→ EXERCISE REQUIREMENTS
Show the lines below where "保姆级教程来了" occurs.

-=-=-

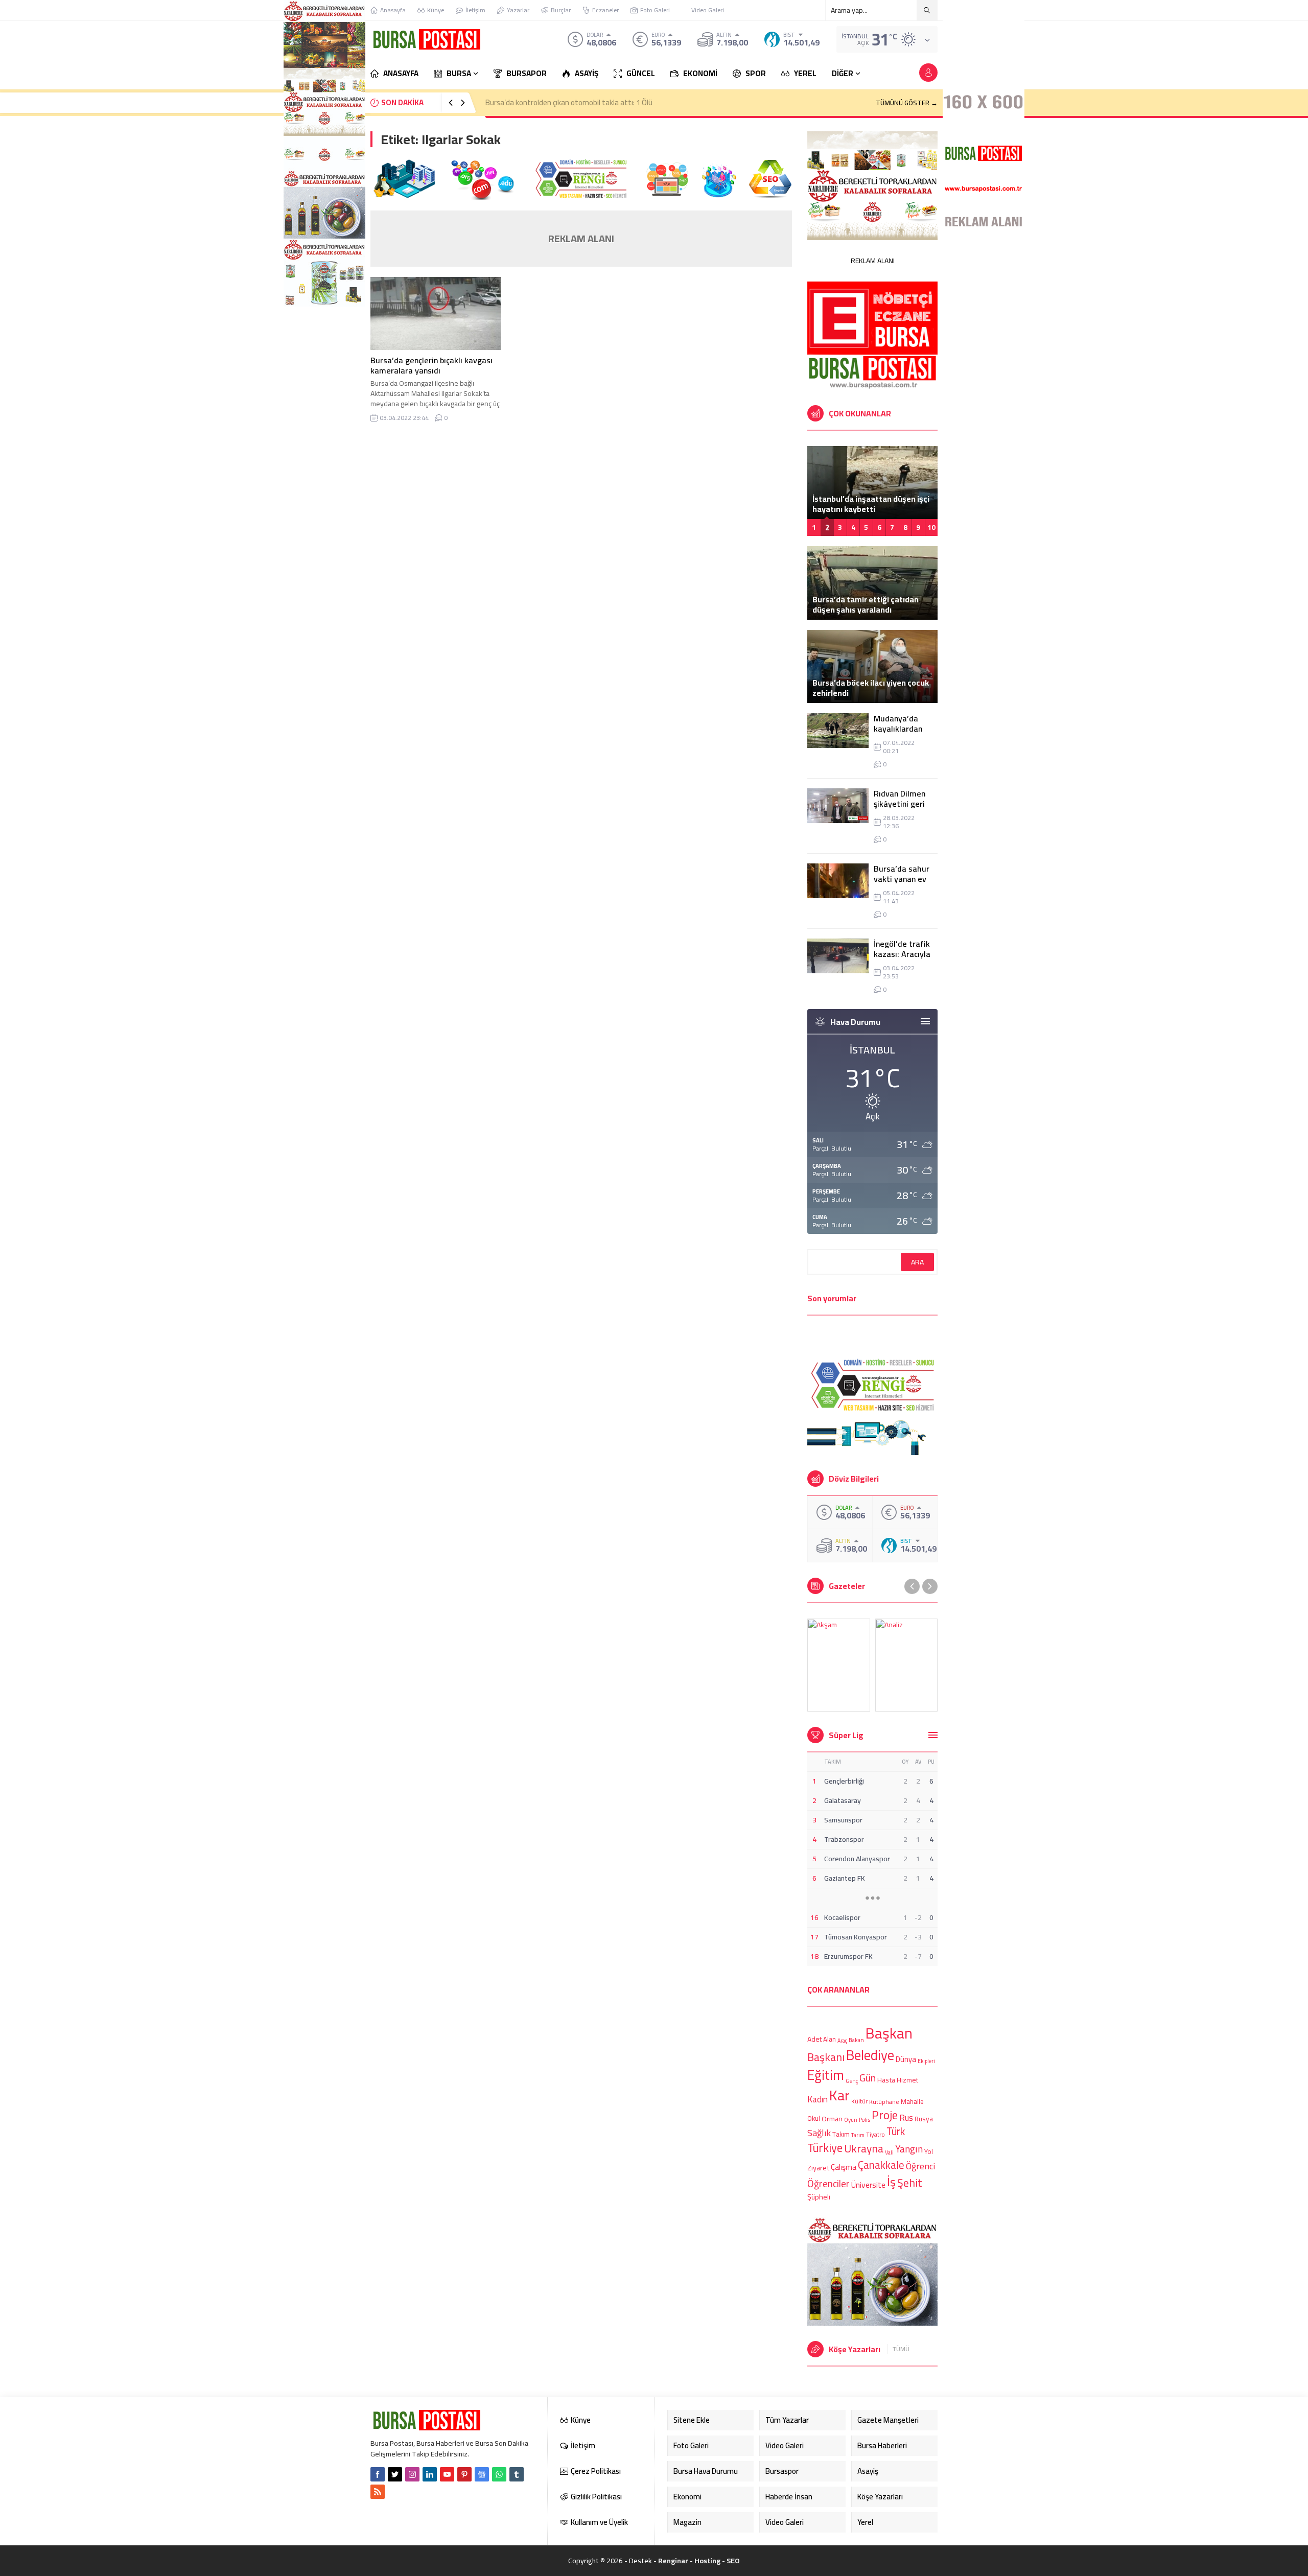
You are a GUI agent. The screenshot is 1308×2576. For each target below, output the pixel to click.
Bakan (856, 2039)
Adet (814, 2039)
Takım (841, 2134)
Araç (842, 2040)
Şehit (909, 2182)
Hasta (886, 2080)
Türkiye (825, 2148)
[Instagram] (412, 2474)
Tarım (858, 2135)
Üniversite (868, 2184)
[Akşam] (838, 1665)
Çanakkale (881, 2165)
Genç (852, 2081)
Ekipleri (926, 2061)
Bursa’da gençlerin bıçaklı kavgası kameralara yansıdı (431, 365)
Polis (864, 2120)
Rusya (924, 2118)
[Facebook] (377, 2474)
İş (891, 2181)
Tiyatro (875, 2135)
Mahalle (912, 2101)
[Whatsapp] (499, 2474)
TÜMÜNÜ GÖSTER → (907, 103)
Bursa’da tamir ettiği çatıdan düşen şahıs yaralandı (865, 604)
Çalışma (843, 2166)
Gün (867, 2077)
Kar (839, 2095)
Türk (895, 2131)
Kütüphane (884, 2101)
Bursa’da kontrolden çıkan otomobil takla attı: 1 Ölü (568, 102)
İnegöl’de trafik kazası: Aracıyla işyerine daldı (902, 954)
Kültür (859, 2101)
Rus (906, 2117)
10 (931, 527)
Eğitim (825, 2075)
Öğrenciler (828, 2183)
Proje (885, 2115)
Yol (928, 2151)
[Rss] (377, 2492)
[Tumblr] (516, 2474)
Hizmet (907, 2080)
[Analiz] (906, 1665)
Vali (889, 2152)
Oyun (850, 2120)
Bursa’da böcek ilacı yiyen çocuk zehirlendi (870, 687)
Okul (813, 2119)
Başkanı (826, 2056)
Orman (832, 2118)
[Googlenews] (482, 2474)
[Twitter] (395, 2474)
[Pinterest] (464, 2474)
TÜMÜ (901, 2349)
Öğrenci (920, 2165)
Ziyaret (818, 2167)
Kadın (817, 2099)
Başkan (889, 2033)
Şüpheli (818, 2197)
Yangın (909, 2150)
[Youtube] (447, 2474)
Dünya (906, 2059)
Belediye (870, 2055)
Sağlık (819, 2132)
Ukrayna (863, 2149)
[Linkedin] (430, 2474)
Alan (829, 2039)
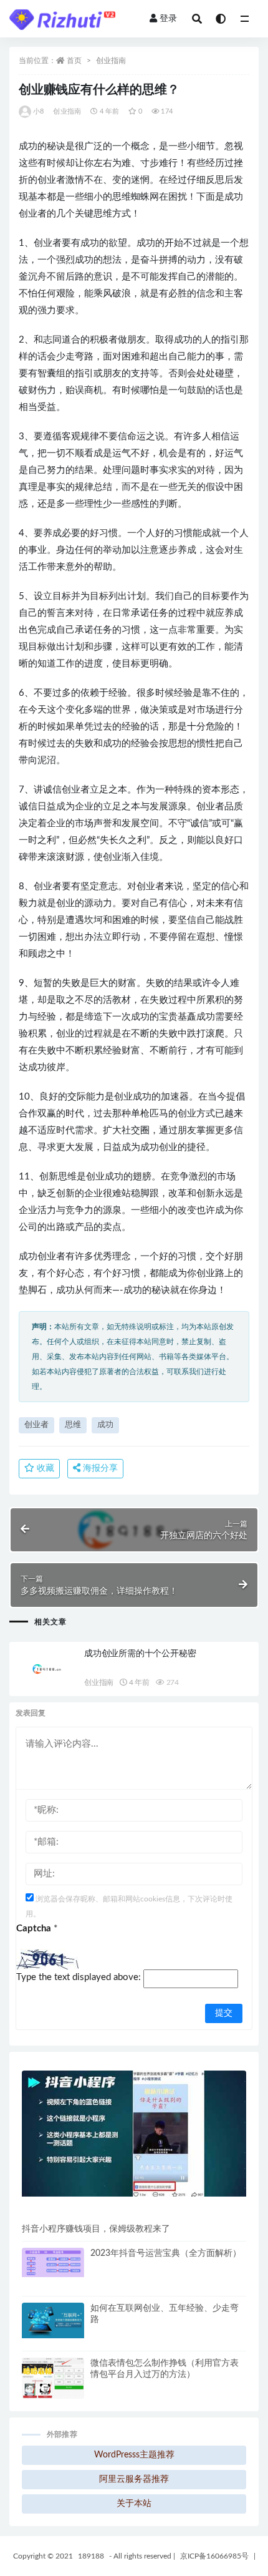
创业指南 (111, 60)
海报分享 (99, 1468)
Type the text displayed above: (78, 1977)
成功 (105, 1425)
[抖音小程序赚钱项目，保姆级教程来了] (134, 2134)
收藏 (44, 1468)
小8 (38, 111)
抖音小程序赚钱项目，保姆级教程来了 (96, 2229)
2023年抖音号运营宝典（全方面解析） (165, 2253)
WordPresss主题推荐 (134, 2455)
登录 (168, 18)
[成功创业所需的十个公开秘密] (47, 1669)
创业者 (36, 1425)
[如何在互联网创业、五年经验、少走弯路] (53, 2320)
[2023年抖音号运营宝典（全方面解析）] (53, 2262)
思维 (73, 1425)
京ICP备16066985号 (214, 2556)
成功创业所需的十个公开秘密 (140, 1653)
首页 (74, 60)
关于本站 (134, 2503)
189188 (91, 2556)
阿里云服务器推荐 (134, 2479)
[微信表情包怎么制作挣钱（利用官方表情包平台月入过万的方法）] (53, 2387)
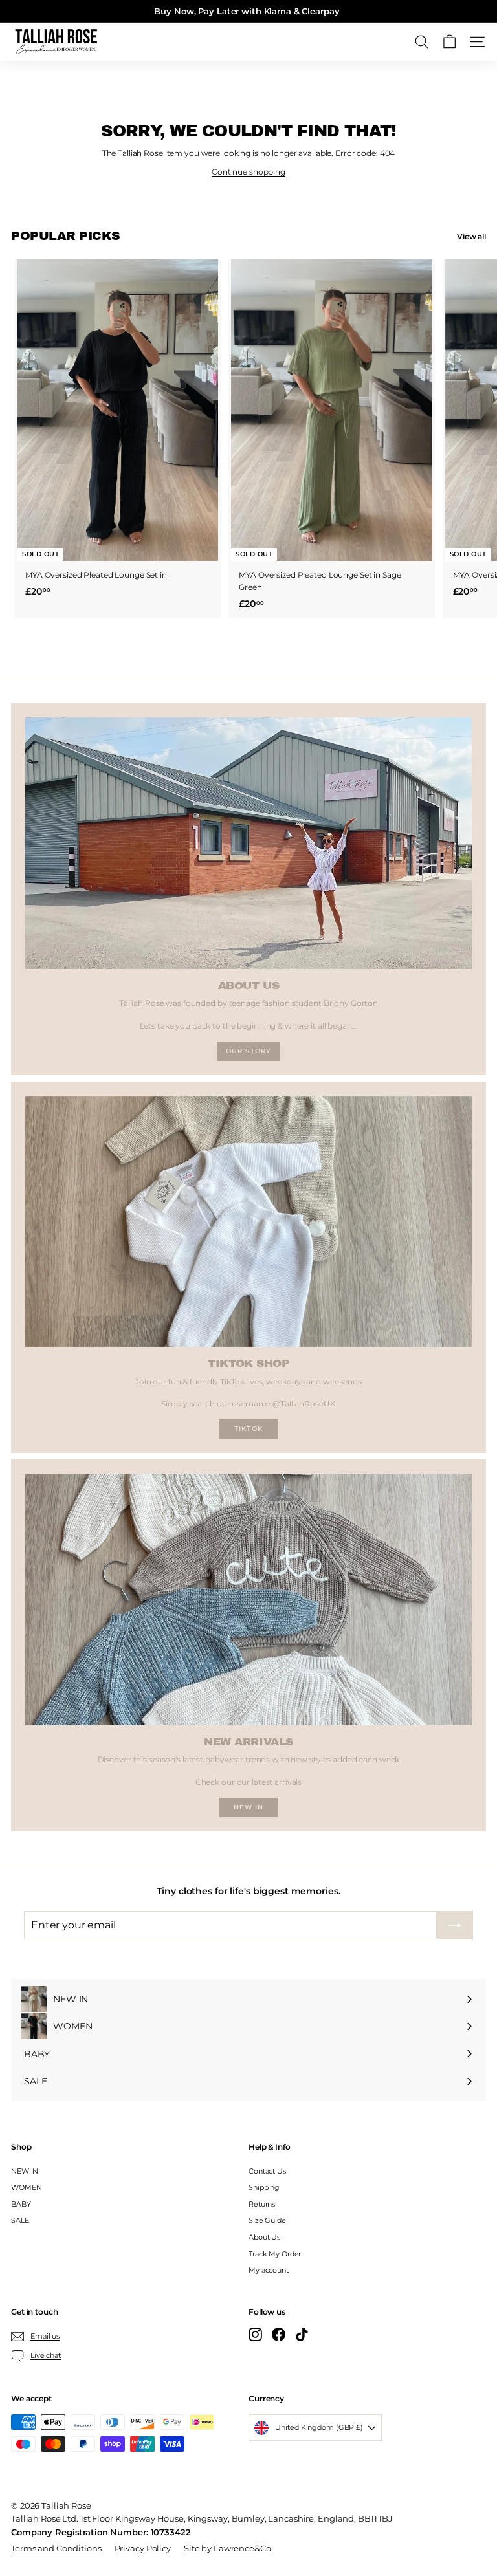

-=-=-

→ RESULT
[抖音小程序赚钱项目，保姆级教程来了] (134, 2134)
抖音小程序赚钱项目，保姆级教程来了 (96, 2229)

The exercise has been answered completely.